Unsichtbares wird sichtbar
Wir leben dafür, dass dort, wo wir sind, Gottes Reich sichtbar und erlebbar wird. Sichtbar werden heisst nicht, dass wir nur das glauben, was wir sehen. Sondern sichtbar werden heisst, dass wir auf das Unsichtbare schauen, damit es durch uns auf die Erde kommt. Wenn etwas auf diese Erde kommt, durch unser Denken, unser Fühlen und unser Handeln, dann wird es sichtbar. Es wird bereits dort sichtbar, wenn wir es betend und hörend wahrzunehmen beginnen.
«Das Reich der Himmel gleicht einem Senfkorn, das ein Mensch nahm und auf seinen Acker säte. Dieses ist zwar von allen Samenkörnern das kleinste; wenn es aber wächst, so wird es grösser als die Gartengewächse und wird ein Baum, sodass die Vögel des Himmels kommen und in seinen Zweigen nisten.»
Matthäus 13,31-32
Es wird sichtbar, wenn du es in deinem Herzen glaubst und mit deinem Munde bekennst. Denn Gott sieht dein Herz, Gott sieht ins Unsichtbare. Und weil es in deinem Herzen Raum findet, ist es für Gott sichtbar. Und es wird sichtbar werden, auch für dein Umfeld. Das Reich Gottes ist verborgen – ja – in diesem Senfsamen komprimiert, aber es soll sichtbar werden. So ist auch Sichtbares manchmal unsichtbar.

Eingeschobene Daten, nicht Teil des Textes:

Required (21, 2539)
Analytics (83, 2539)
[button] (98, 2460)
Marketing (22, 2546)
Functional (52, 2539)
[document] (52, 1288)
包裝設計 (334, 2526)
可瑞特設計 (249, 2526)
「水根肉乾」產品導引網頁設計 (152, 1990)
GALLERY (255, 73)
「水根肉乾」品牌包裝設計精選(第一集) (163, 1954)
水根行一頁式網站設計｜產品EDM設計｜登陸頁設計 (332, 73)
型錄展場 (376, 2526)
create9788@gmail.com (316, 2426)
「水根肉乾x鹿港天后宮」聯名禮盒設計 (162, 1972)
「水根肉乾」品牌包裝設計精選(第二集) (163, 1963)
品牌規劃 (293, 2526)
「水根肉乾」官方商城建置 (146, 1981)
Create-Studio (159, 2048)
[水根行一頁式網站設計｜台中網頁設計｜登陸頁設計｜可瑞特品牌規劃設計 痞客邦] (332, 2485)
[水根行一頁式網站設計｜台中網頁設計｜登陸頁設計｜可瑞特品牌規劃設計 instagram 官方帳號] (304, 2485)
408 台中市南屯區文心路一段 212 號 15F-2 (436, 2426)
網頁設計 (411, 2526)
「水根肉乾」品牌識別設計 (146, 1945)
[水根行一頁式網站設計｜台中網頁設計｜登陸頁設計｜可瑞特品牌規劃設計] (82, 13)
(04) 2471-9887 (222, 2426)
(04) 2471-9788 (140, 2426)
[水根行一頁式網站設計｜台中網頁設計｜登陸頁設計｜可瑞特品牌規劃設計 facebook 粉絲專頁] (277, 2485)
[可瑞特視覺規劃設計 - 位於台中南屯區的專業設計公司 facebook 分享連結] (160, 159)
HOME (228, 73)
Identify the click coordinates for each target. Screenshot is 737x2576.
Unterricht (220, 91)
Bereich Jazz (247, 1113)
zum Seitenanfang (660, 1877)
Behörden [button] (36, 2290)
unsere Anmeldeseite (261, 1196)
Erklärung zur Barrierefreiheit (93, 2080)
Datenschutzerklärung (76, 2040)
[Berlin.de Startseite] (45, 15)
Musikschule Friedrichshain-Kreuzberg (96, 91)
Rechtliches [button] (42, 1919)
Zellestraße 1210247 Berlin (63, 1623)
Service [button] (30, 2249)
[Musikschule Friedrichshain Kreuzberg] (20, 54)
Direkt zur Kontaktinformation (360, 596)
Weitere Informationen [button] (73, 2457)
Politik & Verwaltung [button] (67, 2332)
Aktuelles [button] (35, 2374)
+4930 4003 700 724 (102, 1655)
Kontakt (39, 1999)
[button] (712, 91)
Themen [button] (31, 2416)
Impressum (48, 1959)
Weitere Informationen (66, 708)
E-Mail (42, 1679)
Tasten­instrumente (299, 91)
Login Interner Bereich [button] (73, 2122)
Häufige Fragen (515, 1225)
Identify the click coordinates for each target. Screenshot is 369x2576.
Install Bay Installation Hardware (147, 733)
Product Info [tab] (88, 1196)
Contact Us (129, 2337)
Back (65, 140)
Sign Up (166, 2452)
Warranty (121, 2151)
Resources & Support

Es ist ein klar verständliches Bild, das uns Jesus vor Augen malt. Das Senfkorn, das ganz klein in die Erde gelegt wird, wächst und wächst, bis es schliesslich ein Baum ist. Wachstum ist ein Vorgang der Natur, den wir kennen. Kleines wird gross, etwas wächst aus unscheinbaren Anfängen zu mächtigen Resultaten heran. Soweit so gut. Die Frage ist aber: Was ist es denn, das wächst? Was meint Jesus hier mit dem Senfkorn?
Erlebte Wirkkraft
Erlebbar heisst: Ich werde von Jesus und seiner Kraft berührt. Denn das Reich Gottes besteht nicht in Worten, sondern in Kraft! (1. Korinther 4,20) «Erlebbar» meint geographische Orte, an welchen sich geliebte und befähigte Menschen treffen, einander ermutigen, Schwachen helfen, Starke freisetzen, auf ihren unsichtbaren und dennoch gegenwärtigen Herrn hören und das Gehörte als wertvoll erachten.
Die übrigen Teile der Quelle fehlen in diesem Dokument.